__WHAT YOU SHOULD DO__
Every line below that holds "computer" must be copied.

(Saved data entries)
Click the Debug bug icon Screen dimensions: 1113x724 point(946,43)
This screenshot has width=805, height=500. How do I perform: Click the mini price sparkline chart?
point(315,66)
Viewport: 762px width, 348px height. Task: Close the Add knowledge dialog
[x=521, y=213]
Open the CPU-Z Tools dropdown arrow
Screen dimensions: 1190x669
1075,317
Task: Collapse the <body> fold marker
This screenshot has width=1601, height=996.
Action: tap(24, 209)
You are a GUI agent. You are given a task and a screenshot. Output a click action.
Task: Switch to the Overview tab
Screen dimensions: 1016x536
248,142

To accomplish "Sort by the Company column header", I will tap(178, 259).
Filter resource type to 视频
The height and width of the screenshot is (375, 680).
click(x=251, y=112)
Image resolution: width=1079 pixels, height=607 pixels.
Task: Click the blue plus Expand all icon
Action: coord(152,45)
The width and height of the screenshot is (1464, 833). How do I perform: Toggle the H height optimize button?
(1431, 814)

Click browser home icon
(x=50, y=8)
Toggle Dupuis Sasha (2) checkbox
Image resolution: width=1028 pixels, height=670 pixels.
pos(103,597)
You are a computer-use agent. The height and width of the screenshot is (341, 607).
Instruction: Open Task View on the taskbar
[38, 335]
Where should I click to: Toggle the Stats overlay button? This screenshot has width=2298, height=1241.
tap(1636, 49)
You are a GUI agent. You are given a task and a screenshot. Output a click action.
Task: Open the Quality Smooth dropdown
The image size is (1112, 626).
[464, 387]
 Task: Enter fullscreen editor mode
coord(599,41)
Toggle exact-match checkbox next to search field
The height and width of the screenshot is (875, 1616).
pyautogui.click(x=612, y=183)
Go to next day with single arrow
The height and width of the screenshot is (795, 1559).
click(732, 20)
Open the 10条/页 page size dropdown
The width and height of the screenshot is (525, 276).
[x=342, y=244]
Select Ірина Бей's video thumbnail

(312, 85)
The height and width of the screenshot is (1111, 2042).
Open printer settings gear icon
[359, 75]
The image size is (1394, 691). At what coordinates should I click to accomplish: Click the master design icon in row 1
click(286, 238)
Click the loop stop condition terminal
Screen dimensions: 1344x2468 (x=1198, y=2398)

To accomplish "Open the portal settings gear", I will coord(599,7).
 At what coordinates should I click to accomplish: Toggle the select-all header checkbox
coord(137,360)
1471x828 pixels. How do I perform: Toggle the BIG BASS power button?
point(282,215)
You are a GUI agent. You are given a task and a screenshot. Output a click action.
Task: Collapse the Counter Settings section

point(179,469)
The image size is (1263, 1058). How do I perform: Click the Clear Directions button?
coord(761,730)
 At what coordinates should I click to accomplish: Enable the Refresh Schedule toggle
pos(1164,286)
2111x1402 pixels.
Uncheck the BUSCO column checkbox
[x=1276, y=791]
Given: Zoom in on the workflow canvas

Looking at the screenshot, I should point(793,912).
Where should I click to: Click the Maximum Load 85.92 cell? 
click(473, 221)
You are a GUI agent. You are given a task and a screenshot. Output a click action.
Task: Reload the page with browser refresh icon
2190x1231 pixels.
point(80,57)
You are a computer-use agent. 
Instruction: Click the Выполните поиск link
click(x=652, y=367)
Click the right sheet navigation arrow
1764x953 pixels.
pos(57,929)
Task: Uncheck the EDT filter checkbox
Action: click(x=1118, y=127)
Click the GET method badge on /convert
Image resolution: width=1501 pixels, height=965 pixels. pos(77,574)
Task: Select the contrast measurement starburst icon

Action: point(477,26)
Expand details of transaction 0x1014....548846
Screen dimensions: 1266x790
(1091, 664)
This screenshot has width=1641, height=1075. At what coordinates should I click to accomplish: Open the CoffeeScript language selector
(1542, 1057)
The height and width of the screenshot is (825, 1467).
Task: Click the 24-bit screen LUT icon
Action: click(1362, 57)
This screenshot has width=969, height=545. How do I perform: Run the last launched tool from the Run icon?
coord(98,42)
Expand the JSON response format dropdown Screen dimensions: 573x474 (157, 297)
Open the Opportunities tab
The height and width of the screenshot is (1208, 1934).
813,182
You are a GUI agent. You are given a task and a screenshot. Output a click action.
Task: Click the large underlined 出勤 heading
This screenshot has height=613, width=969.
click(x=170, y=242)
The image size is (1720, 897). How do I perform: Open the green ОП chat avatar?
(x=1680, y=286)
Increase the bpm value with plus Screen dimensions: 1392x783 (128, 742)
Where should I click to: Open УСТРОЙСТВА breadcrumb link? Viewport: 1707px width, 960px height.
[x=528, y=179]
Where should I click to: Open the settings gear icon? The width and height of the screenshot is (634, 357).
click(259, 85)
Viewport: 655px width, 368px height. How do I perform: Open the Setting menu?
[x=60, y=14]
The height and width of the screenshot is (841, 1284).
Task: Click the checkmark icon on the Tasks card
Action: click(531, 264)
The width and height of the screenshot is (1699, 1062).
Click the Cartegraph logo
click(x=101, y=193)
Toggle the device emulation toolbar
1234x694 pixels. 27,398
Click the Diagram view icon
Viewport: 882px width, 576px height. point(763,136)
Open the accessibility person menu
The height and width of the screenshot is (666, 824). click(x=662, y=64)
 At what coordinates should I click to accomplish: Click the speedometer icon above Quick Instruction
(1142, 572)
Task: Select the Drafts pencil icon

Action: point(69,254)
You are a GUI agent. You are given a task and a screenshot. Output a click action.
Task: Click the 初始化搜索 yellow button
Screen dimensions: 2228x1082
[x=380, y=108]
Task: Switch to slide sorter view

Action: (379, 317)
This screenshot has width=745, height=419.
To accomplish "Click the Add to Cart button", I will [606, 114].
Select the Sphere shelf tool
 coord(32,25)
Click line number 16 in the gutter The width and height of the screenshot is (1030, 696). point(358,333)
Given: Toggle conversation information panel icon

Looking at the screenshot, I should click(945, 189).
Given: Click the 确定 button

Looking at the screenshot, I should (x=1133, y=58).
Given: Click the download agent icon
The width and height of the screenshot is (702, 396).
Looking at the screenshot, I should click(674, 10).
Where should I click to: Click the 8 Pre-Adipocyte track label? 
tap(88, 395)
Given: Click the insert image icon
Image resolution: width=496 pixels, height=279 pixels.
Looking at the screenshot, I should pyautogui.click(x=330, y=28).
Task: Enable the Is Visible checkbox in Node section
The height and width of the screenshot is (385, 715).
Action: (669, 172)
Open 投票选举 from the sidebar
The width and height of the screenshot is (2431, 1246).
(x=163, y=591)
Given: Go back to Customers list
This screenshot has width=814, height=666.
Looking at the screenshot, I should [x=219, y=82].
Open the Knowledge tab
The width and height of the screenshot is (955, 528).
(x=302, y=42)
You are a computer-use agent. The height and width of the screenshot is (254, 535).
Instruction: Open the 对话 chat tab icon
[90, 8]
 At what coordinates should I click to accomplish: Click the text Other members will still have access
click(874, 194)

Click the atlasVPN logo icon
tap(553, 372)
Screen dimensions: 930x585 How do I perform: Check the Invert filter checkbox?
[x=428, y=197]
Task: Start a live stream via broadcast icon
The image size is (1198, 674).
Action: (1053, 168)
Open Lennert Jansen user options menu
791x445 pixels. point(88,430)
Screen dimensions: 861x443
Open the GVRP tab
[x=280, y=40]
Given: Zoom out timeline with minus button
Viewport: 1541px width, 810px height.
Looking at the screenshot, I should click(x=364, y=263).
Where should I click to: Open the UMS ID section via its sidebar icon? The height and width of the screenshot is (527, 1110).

__TASK SOLUTION__
You are a computer-use agent. The height and width of the screenshot is (341, 607).
You are a computer-use agent. 
You are a computer-use agent. The height and width of the screenshot is (254, 535).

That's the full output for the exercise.